The problem —
Rewrite the data segment that opens with the line containing "You are a computer-use" and closes with the line containing "pos(478,627)", both ends included, as a Markdown table with the columns Row and Line, omitting blank lines.

Available records —

###

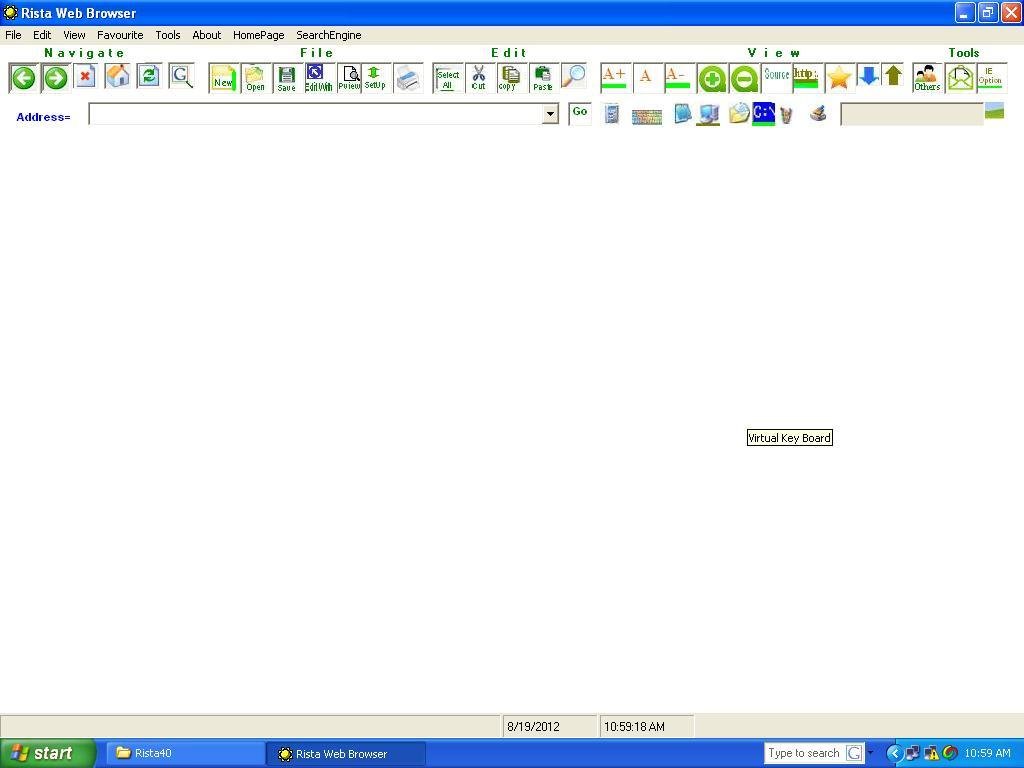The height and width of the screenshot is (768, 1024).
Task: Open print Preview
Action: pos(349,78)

###

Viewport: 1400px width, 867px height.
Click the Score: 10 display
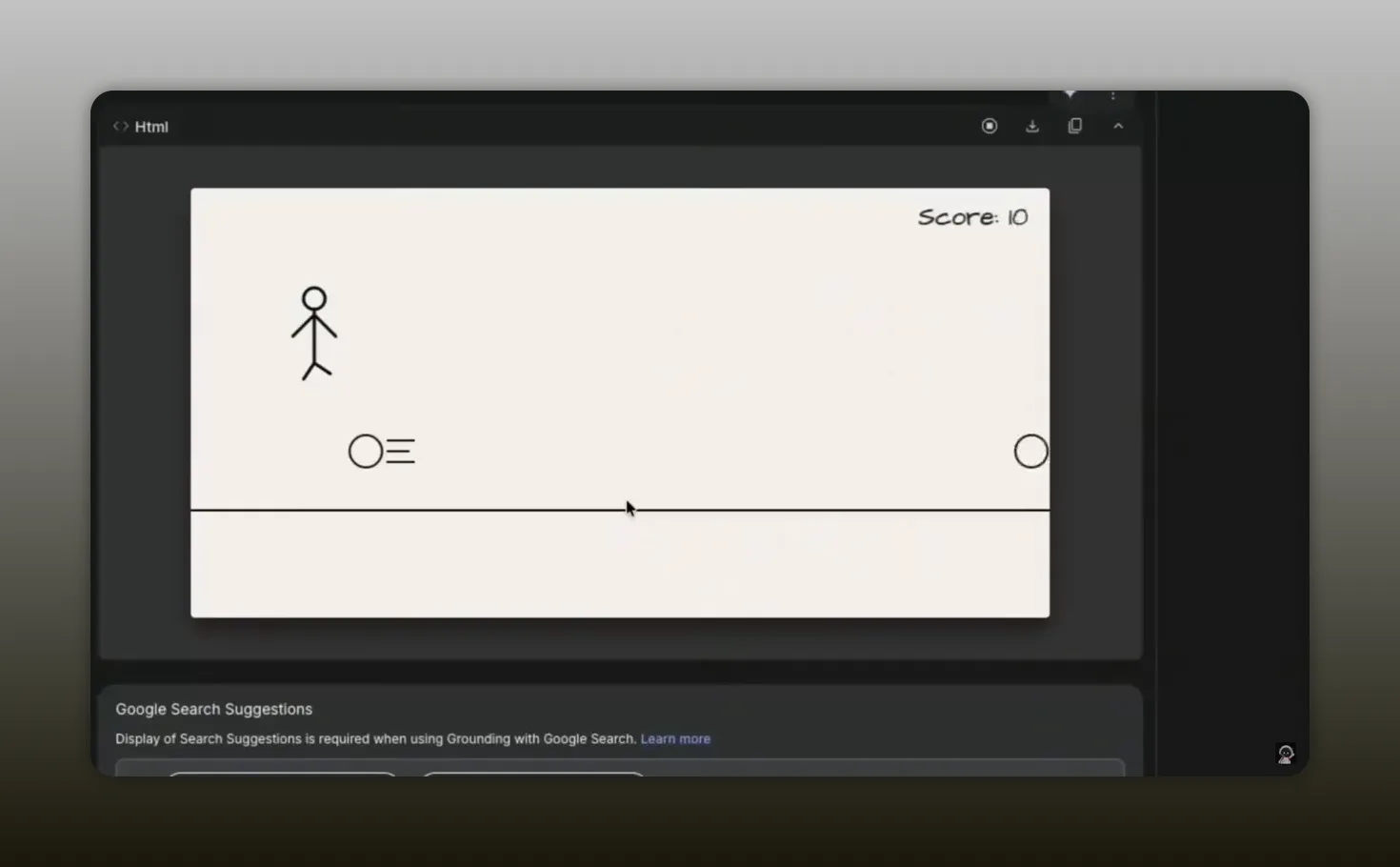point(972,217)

###

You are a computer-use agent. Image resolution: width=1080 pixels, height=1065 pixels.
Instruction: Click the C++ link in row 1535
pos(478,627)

###

The output —
| Row | Line |
|---|---|
| 1 | You are a computer-use agent. Image resolution: width=1080 pixels, height=1065 pixels. |
| 2 | Instruction: Click the C++ link in row 1535 |
| 3 | pos(478,627) |